Re: Extend COPY FROM with HEADER <integer> to skip multiple lines

From: Andrew Dunstan <andrew(at)dunslane(dot)net>
To: Fujii Masao <masao(dot)fujii(at)oss(dot)nttdata(dot)com>, Shinya Kato <shinya11(dot)kato(at)gmail(dot)com>, pgsql-hackers(at)postgresql(dot)org
Subject: Re: Extend COPY FROM with HEADER <integer> to skip multiple lines
Date: 2025-06-09 13:28:20
Message-ID: daf30bdc-0735-4a17-a3f2-7e41de2667c3@dunslane.net
Views: Raw Message | Whole Thread | Download mbox | Resend email
Thread:
Lists: pgsql-hackers


On 2025-06-09 Mo 4:27 AM, Fujii Masao wrote:
>
>
> On 2025/06/09 16:10, Shinya Kato wrote:
>> Hi hackers,
>>
>> I'd like to propose a new feature for the COPY FROM command to allow
>> skipping multiple header lines when loading data. This enhancement
>> would enable files with multi-line headers to be loaded without any
>> preprocessing, which would significantly improve usability.
>>
>> In real-world scenarios, it's common for data files to contain
>> multiple header lines, such as file descriptions or column
>> explanations. Currently, the COPY command cannot load these files
>> directly, which requires users to preprocess them with tools like sed
>> or tail.
>>
>> Although you can use "COPY t FROM PROGRAM 'tail -n +3 /path/to/file'",
>> some environments do not have the tail command available.
>> Additionally, this approach requires superuser privileges or
>> membership in the pg_execute_server_program role.
>>
>> This feature also has precedent in other major RDBMS:
>> - MySQL: LOAD DATA ... IGNORE N LINES [1]
>> - SQL Server: BULK INSERT … WITH (FIRST ROW=N) [2]
>> - Oracle SQL*Loader: sqlldr … SKIP=N [3]
>>
>> I have not yet created a patch, but I am willing to implement an
>> extension for the HEADER option.
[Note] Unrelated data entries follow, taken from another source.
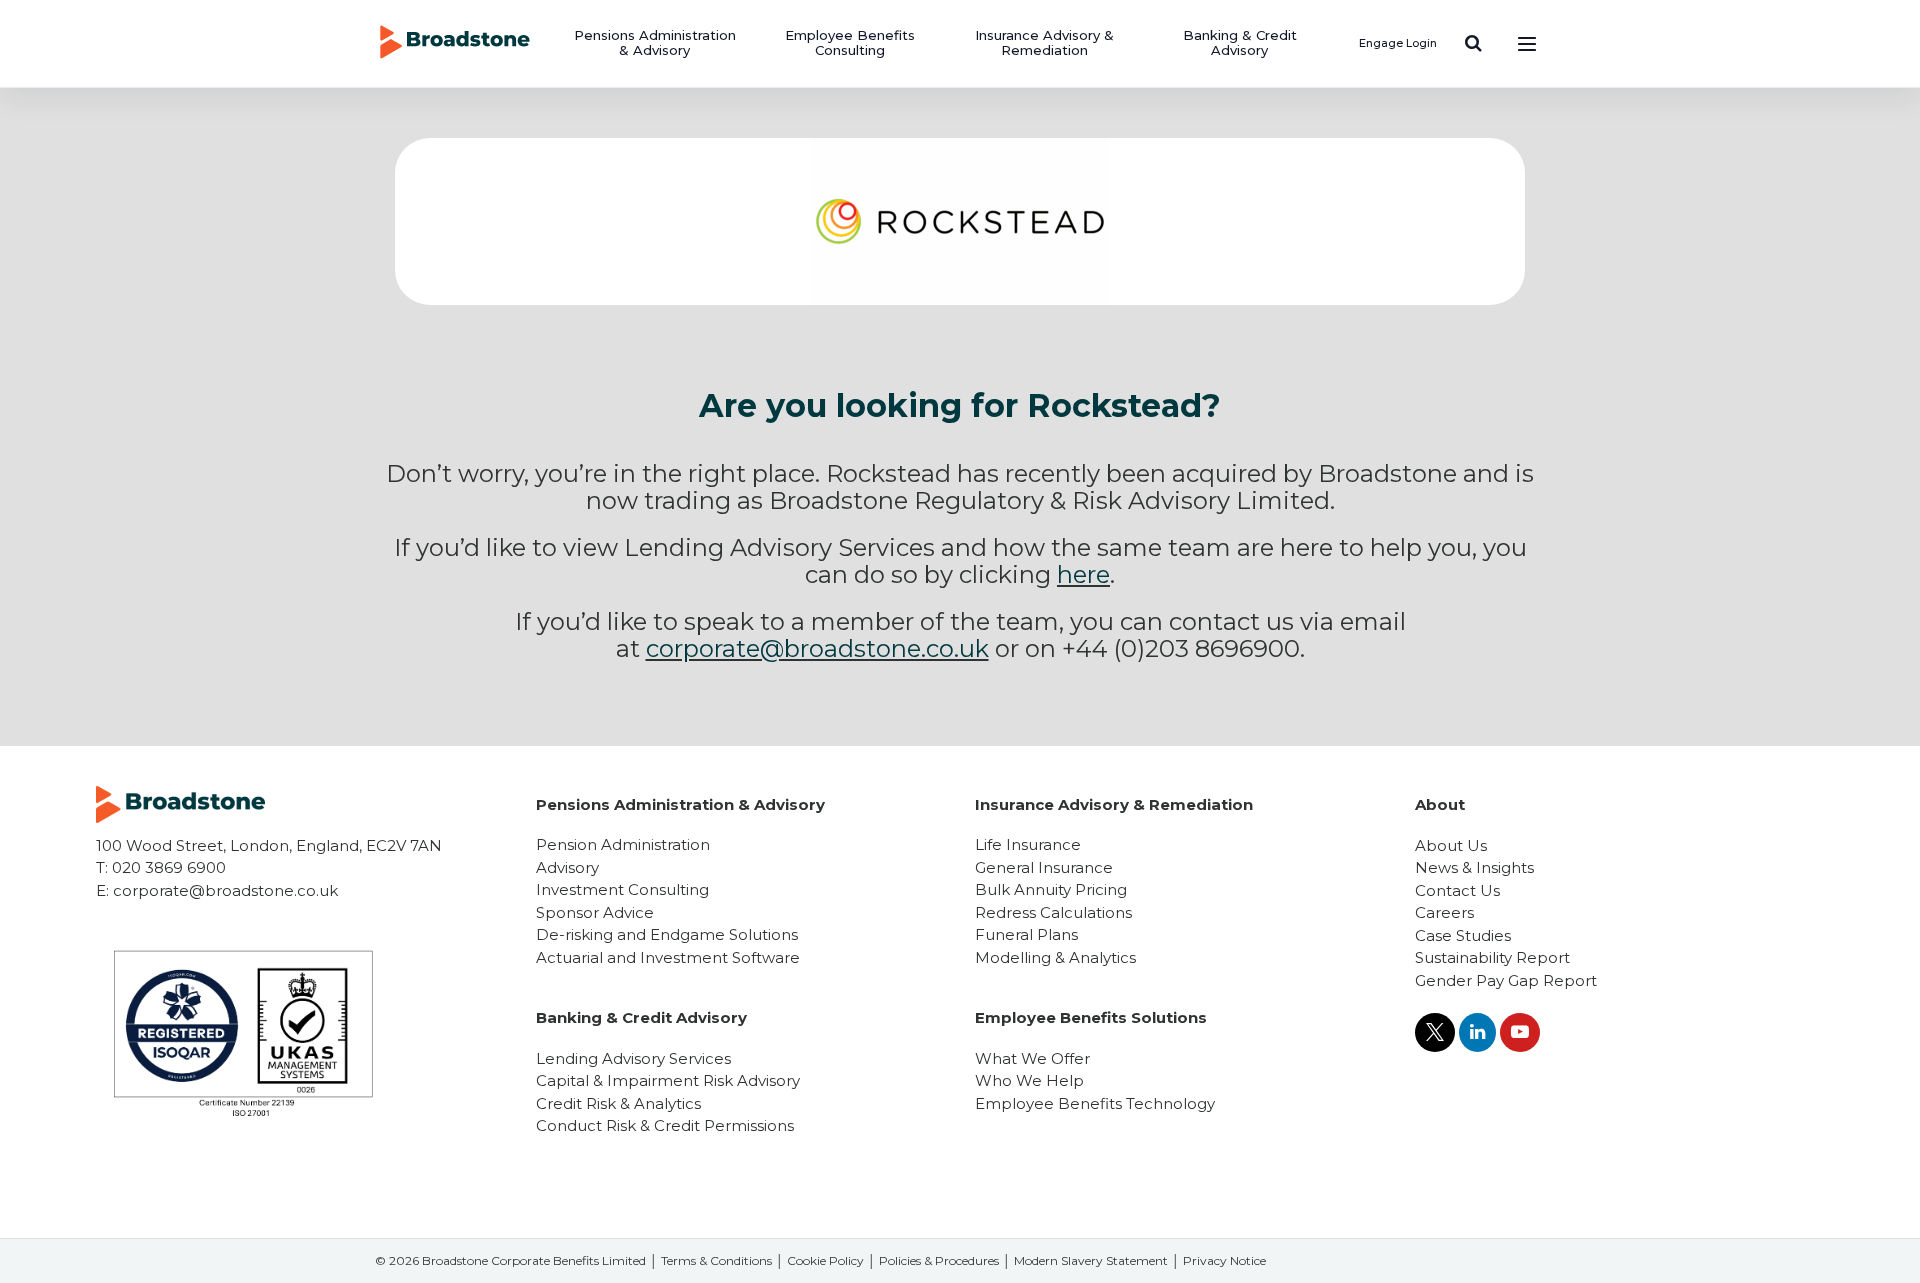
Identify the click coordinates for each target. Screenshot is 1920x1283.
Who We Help (1029, 1080)
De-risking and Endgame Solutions (667, 934)
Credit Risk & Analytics (618, 1103)
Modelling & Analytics (1055, 957)
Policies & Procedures (939, 1260)
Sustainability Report (1492, 957)
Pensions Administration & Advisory (655, 43)
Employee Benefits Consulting (850, 43)
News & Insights (1474, 867)
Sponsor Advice (595, 912)
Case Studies (1463, 935)
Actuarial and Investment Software (668, 957)
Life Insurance (1028, 844)
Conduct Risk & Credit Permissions (665, 1125)
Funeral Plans (1026, 934)
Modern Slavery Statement (1091, 1260)
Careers (1444, 912)
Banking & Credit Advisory (1240, 43)
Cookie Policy (825, 1260)
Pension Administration (623, 844)
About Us (1451, 845)
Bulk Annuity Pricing (1051, 889)
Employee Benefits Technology (1095, 1103)
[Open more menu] (1527, 43)
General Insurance (1044, 867)
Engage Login (1398, 43)
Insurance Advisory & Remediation (1044, 43)
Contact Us (1457, 890)
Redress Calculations (1053, 912)
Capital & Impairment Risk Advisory (668, 1080)
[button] (1473, 43)
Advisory (567, 867)
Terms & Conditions (716, 1260)
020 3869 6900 (169, 867)
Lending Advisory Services (633, 1058)
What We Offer (1032, 1058)
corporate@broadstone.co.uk (225, 890)
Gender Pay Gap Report (1506, 980)
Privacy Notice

I would like to discuss the
>> specification first.
>>
>> The specification I have in mind is as follows:
>> - Command: COPY FROM
>> - Formats: text and csv
>> - Option syntax: HEADER [ boolean | integer | MATCH] (Extend the
>> HEADER option to accept an integer value in addition to the existing
>> boolean and MATCH keywords.)
>> - Behavior: Let N be the specified integer.
>>    - If N < 0, raise an error.
>>    - If N = 0 or 1, same behavior when boolean is specified.
>>    - If N > 1, skip the first N rows.
>>
>> Thoughts?
>
> I generally like the idea.
>
> However, a similar proposal was made earlier [1], and seemingly
> some hackers weren't in favor of it. It's probably worth reading
> that thread to understand the previous concerns.
>
> Regards,
>
>
> [1]
> https://postgr.es/m/CALAY4q8nGSXp0P5uf56vn-mD7reWqZP5k6PS1CGUm26X4FsYJA@mail.gmail.com

I think the earlier proposal went rather further than this one, which I
suspect can be implemented fairly cheaply.

I don't have terribly strong feelings about it, but matching a feature
implemented elsewhere has some attraction if it can be done easily.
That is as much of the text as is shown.